An insight into women’s football with NUFC ladies


I went to Newcastle United Women’s Football Club to explore how women’s football was progressing, particularly in terms of participation levels and how far women’s football can go. I used Newcastle United as an example and explored case studies and examples from other football clubs as well as campaigns that look at growing the participation levels in women’s football as well as growing the general interest in women’s football.

Women’s football is in great need of support, both in terms of facilities and funding. Ultimately, the rise of the sport hopes to eventually force new facilities from funding due to an increased awareness of the game.

Newcastle United Women’s football has improved in recent years due to the improvement of facilities in association with Northumbria University. But the main talking point is the fact that women’s football is still nowhere near as popular as the men’s game.

NUWFC player Amy Perch said that despite the support the club receives, funding is still an essential part of women’s football. Despite having high standard facilities particularly related to the youngsters at the club. Whilst it is clear that women’s football is likely to never have the same following as the men’s game, there still could be a lot done to help women’s football.

25-year-old Perch believes the club needs much more funding in order to progress and for the sport itself to progress further and help participation levels. “The FA have been a little bit hesitant in getting involved with women’s football. It hasn’t got the same following as men’s football” said Perch.

“Get more funding in, get it televised, get it on the radio so that people are more aware of it; it would definitely help it to progress and with the Super League being set up, that’s definitely helped because it’s being televised.”

There is no doubt that women’s football has improved in terms of its popularity and the levels of participation, but it is still left in the dark to some extent; with no television coverage of English Super League games, it is difficult for participation figures and interest to rise as it is being exposed to the general public or girls that may want to participate in the game.

The last women’s World Cup showed a remarkable rise in the popularity of the women’s game, as mentioned by Neaimeh. Hosted in Germany in 2011, each venue had an average attendance of over 26,000 and the matches were televised.

During the time, women’s football became a talked about game that interested the general public, but once the tournament was over, the potential viewers are likely to have remained watching the men’s game that they are likely to prefer.

Yet, with the investment put into the game from showing the game on television and having the game set on a large stage in Germany, it proves that women’s football has the potential to become a hit with the general public and therefore will in turn, raise levels of participation.

Former England Women manager has a strong opinion on hows to improve participation in women’s football, Powell is a leading figurehead in women’s football and managed the England team from 1998 to 2013: “You need the right facilities and they need to be accessible to the wider community,” Powell told BBC Wales.

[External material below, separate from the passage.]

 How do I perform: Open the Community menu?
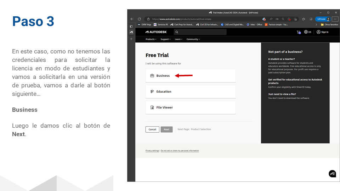(193, 39)
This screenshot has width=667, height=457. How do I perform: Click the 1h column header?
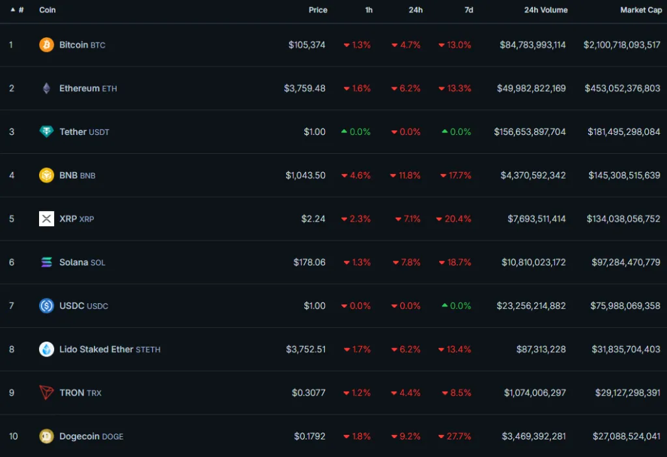369,10
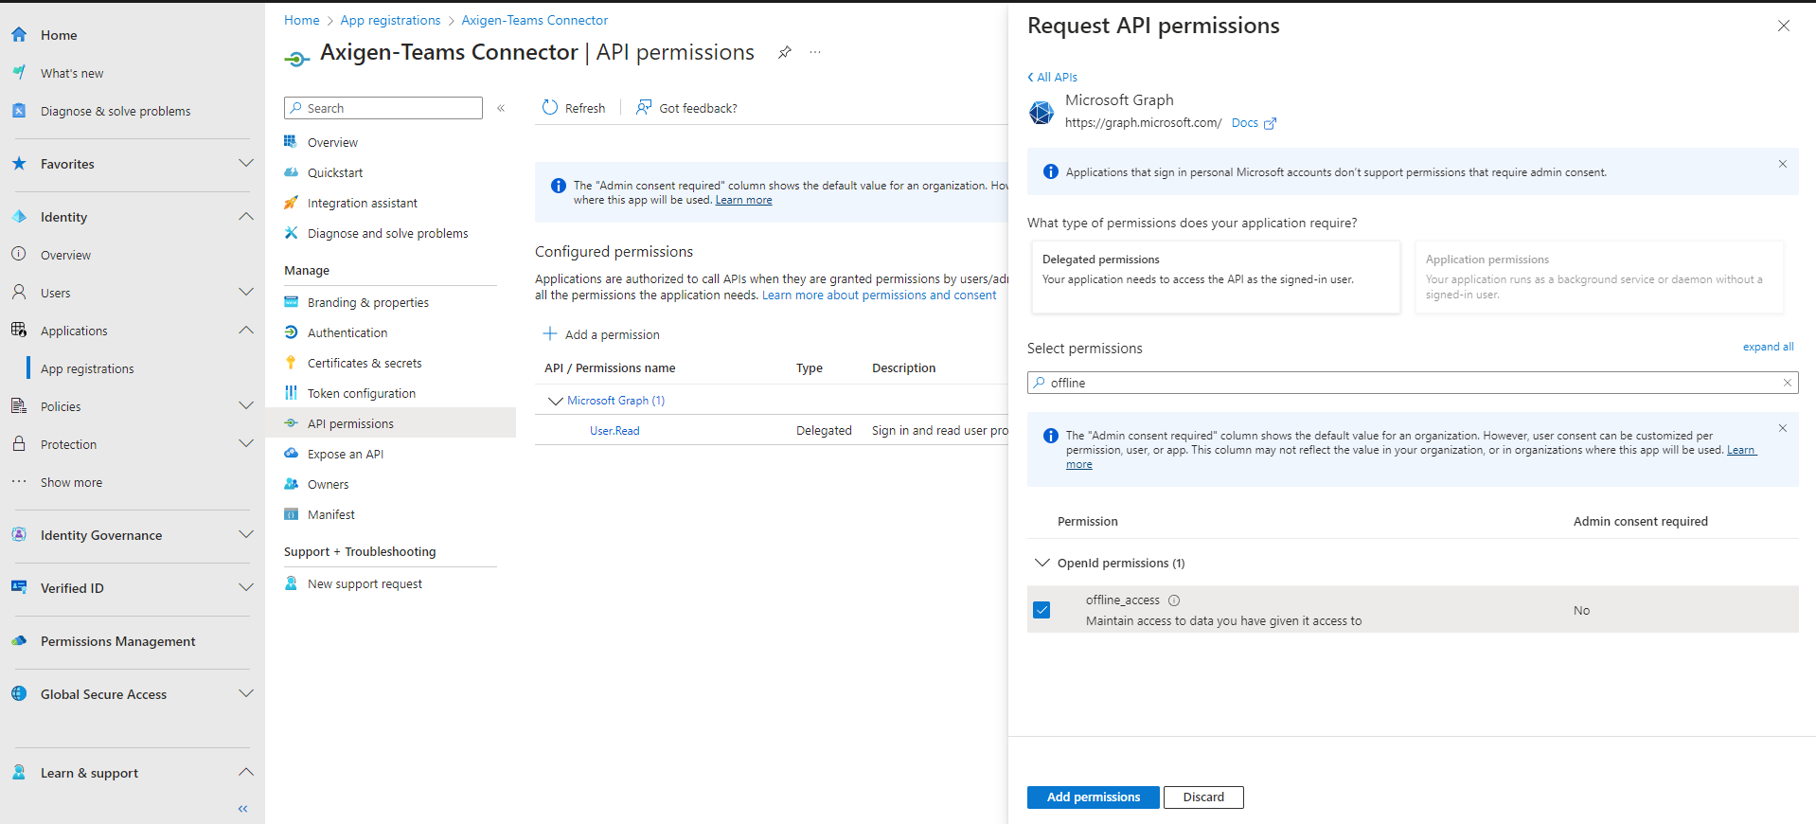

And despite funding being needed in some areas, Powell believes that is not necessarily true: “Football is relatively cheap. All you need is a ball and a couple of jumpers to practise. “I think any sport needs to be accessible, affordable and practised within the confines of a safe environment.

“Have we got enough playing fields? Have we got enough tennis courts? The debate always comes up. We have major sporting events such as Wimbledon. We don’t have success and suddenly it’s spoken about.The momentum gets lost and suddenly it’s forgotten. I think we need to be a bit more proactive. Let’s not just talk about it, let’s make the facilities more accessible to kids and make them want to come along.”

“To increase participation rates we need successful national teams and a strong domestic league. We have to have a product that is worth selling. What sells newspapers? What are the public
interested in seeing on TV.”

“They want to see a good competition. It’s the responsibility of everybody that’s involved in the game, at whatever level, to make the product good so that we get more media coverage.”

Arsenal Ladies have been the dominant force in women’s football. Founded in 1987, Arsenal Ladies are the most successful club in English women’s football. The club have won 40 major trophies: 2 FA Women’s Super League titles
12 FA Women’s Premier League titles
12 FA Women’s Cups
10 Women’s Premier League Cups
FA Women’s Super League Continental cups
1 UEFA Women’s Champions League

The Arsenal Ladies team have been by far the greatest team in the history of English football. Their records speak for themselves, however a lot of work has gone on behind the scenes to ensure their success.
Whilst working with NUWFC, it appears that Newcastle are looking at Arsenal as an example of how to be successful. During the mid 2000’s, Thierry Henry invested his own money into the Ladies team and also invited the players along to train at the Arsenal men’s training ground.Though the ladies still trained separately from the men, they trained in the vicinity of the men and were able to pick up tips from the famous  Arsenal side known as ‘The Invincibles’.

NUWFC occasionally will be invited to train with the first team and will sometimes travel on the team bus with the senior men’s squad.

All of these facts echo the fact that women’s football is crying out for sponsorship to raise the funds it requires. In a nutshell, women’s football is waiting to thrive, but it will only do so when it has the required funding and support but it is clear that women’s football is more than ready to stake it’s claim in becoming the new phenomenon that football fans could soon be watching.